4 Female Tech Stars
Women changed the male-dominated tech world long ago. Who do you think brought us Mac's graphic interface, spread-spectrum technology, and COBOL? Excited for the future, we checked in with four tech women who've launched innovative ventures.
Five years ago, running a tech startup would have sounded crazy to Sarah Ware. But after working in sales for LivingSocial and getting a chance to help launch a new initiative, the DC tech entrepreneurial bug bit. Luckily she also had a cool idea: make online content more marketable for publishers by letting readers share sections of an article and give publishers analytics about what was being shared. Markerly also tracks Twitter's role in driving traffic to the news site. Customers haveincluded Zappos, Pando Daily, and EA Sports, and users have climbed to 20 million. Sarah has no tech background, except for her parents insisting she learn how to tell time using a computer game when she was three before getting a coveted Mickey Mouse watch.
When Corinna Lathan was a biomedical engineering professor in the '90s, she worked on computer interface tech for kids with disabilities. But trying to commercialize the innovations was a challenge at the university setting. That's when Corinna knew she had to launch Anthrotronix. Nearly 15 years later, her company developed a mobile medical app for DoD to assist in screening for mild brain traumatic brain injuries. The agency is testing it in theater in Afghanistan and other areas but Corinna expects it to have commercial appeal, particularly in sports medicine. The company is also developing mobile surgical simulators for medical training.

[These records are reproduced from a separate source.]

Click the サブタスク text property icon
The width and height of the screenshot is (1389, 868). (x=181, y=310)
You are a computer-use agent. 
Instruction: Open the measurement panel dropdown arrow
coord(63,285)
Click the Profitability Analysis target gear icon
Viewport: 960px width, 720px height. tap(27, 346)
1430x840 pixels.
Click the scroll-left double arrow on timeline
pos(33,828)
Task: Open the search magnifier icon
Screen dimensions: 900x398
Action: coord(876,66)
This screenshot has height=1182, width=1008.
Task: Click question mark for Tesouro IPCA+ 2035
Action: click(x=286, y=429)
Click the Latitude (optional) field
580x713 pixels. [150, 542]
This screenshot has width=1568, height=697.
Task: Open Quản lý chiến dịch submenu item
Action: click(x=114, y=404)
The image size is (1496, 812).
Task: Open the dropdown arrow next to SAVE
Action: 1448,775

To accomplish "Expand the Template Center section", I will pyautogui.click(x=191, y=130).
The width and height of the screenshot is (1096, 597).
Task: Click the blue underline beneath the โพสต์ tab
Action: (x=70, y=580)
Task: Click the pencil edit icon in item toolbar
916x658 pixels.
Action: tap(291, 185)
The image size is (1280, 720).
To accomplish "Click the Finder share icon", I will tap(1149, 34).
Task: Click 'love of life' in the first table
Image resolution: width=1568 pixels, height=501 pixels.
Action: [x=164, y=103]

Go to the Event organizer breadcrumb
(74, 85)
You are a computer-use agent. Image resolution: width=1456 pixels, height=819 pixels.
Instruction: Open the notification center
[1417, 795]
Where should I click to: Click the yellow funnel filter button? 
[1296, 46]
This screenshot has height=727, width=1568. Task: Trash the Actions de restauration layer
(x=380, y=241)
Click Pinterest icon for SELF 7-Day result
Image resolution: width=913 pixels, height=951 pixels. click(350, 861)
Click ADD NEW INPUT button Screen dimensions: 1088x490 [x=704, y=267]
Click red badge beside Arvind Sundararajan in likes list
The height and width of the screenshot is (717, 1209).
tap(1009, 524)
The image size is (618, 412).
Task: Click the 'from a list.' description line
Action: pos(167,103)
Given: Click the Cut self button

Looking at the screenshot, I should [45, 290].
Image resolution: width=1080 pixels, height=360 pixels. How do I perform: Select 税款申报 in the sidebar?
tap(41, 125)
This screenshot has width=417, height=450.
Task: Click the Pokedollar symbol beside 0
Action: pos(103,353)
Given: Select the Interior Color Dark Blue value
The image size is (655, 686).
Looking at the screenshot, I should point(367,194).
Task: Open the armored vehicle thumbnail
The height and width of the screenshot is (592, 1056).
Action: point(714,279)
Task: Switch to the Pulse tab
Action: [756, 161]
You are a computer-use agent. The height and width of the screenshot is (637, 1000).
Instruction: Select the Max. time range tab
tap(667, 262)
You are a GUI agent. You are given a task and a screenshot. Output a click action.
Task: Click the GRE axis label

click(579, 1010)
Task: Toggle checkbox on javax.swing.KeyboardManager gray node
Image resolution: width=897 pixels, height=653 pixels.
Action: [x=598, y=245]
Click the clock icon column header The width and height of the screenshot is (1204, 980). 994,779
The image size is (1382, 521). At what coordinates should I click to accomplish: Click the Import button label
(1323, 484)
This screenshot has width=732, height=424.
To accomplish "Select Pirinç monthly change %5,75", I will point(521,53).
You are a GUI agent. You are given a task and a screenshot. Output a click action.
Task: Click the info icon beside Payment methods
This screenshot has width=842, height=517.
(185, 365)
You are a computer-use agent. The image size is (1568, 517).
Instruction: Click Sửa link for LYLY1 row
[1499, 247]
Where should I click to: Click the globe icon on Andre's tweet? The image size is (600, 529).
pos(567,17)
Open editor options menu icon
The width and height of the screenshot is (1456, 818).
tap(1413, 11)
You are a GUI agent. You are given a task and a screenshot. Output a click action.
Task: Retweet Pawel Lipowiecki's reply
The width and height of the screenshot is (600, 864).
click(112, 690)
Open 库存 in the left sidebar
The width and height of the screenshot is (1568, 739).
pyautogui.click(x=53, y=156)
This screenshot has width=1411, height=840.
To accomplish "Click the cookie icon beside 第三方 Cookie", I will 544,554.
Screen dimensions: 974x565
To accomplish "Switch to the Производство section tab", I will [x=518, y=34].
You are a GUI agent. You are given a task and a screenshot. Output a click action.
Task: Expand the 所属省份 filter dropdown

At age 5, Melinda Wittstock did cartwheels to earn $100 from friends and neighbors. That early financial savvy paid off: Now she's running NewsiT, a company she founded in 2011 to crowd-source online and mobile content and cut through social noise for accuracy and relevance. The local NBC affiliate in Ft. Wayne, Ind., used it during March Madness to post only tweets from coaches and players. The idea came from Melinda's journalism career, which included stints at the London Times, BBC, and ABC News. She saw how anyone with a smartphone could be a reporter, but accuracy was a problem. She says NewsiT will spend this year wooing media companies, publishers, consumer brand, and advocacy groups.
Alka Dhillon grew up in an entrepreneurial family with a father as a restaurateur. So it follows that, in her 20s, she would launch an IT services and management consulting firm in 2000. She was inspired after working for a competitor and realized she was making $25M a year for her employer. Technalink, a 25-employeegovernment and commercial contractor, is responsible for FAA's agency-wide business process improvement and was recently one of five companies that won a $99M contract with the agency. Alka says the company will triple revenue this year based on that recent win and several others in the pipeline.